500px to Shutter Marketplace and Sell Photos Through VCG and Getty Images

500px has announced that it will be winding down its Marketplace for premium royalty-free stock photos and will instead be selling its users photos exclusively through Visual China Group (its parent company) in China and through Getty Images across the rest of the world.

The 500px Marketplace was launched in 2014 “to meet customer demand for a broader range of content and prices,” the company says. It will be winding down in late June, bringing the platform to an end after a 4-year run.

“This is part of a strategic repositioning of 500px’s network of contributors and the licensable content they submit to 500px,” 500px writes. “These changes enable 500px to serve the needs of a broader cohort of visual media customers, and represent a significant revenue opportunity for the company and its contributors.”

VCG had already been 500px’s exclusive distribution partner in China since the two companies announced a partnership in mid-2015. Three years later, VCG fully acquired 500px, turning the photo-sharing company into its subsidiary.

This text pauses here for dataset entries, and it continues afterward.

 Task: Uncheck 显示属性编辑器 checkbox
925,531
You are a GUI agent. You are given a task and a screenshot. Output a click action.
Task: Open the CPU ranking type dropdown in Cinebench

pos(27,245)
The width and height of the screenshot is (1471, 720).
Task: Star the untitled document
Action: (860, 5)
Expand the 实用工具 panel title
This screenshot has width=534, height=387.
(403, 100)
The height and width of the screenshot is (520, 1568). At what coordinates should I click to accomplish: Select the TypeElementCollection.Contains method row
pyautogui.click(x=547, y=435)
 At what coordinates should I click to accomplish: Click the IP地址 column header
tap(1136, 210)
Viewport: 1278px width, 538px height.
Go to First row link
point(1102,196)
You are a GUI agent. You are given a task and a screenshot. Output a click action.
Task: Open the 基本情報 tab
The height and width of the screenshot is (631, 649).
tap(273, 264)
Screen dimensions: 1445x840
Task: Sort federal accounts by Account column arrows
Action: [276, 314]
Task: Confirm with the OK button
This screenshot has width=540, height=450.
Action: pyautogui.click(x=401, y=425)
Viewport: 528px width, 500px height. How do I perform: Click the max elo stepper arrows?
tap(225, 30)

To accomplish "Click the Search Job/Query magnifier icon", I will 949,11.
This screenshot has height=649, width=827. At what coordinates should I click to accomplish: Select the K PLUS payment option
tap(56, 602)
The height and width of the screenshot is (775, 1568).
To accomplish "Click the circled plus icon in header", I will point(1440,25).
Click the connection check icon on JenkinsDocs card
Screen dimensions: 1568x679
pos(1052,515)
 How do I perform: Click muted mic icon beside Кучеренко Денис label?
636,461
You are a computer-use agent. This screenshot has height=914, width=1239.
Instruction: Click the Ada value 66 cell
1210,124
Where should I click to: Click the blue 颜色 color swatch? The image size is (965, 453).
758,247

“500px has recognized that Marketplace hasn’t performed as well in the stock photography space as hoped,” 500px says. As a result, we had to choose between investing resources in building on and further promoting 500px Marketplace, or considering a distribution-only model for 500px, a revenue model that has been growing in recent years.

“With significant brand loyalty, great customer bases, and very positive momentum as they continue to expand their reach within the stock photography industry, both Getty Images and VCG are the obvious choice to represent 500px exclusively, worldwide.”

The front page of 500px Marketplace.

If you’d rather not have your photos sold through VCG and Getty Images, log into your account, visit your Distribution Settings, and check the box that reads “I opt out of the global distribution network.”

As part of the change, 500px will be removing the ability to share or download photos through Creative Commons licenses.

This is the latest shift in the rapidly-evolving photo-sharing industry, coming a little over a month after Flickr announced that it had been acquired by SmugMug.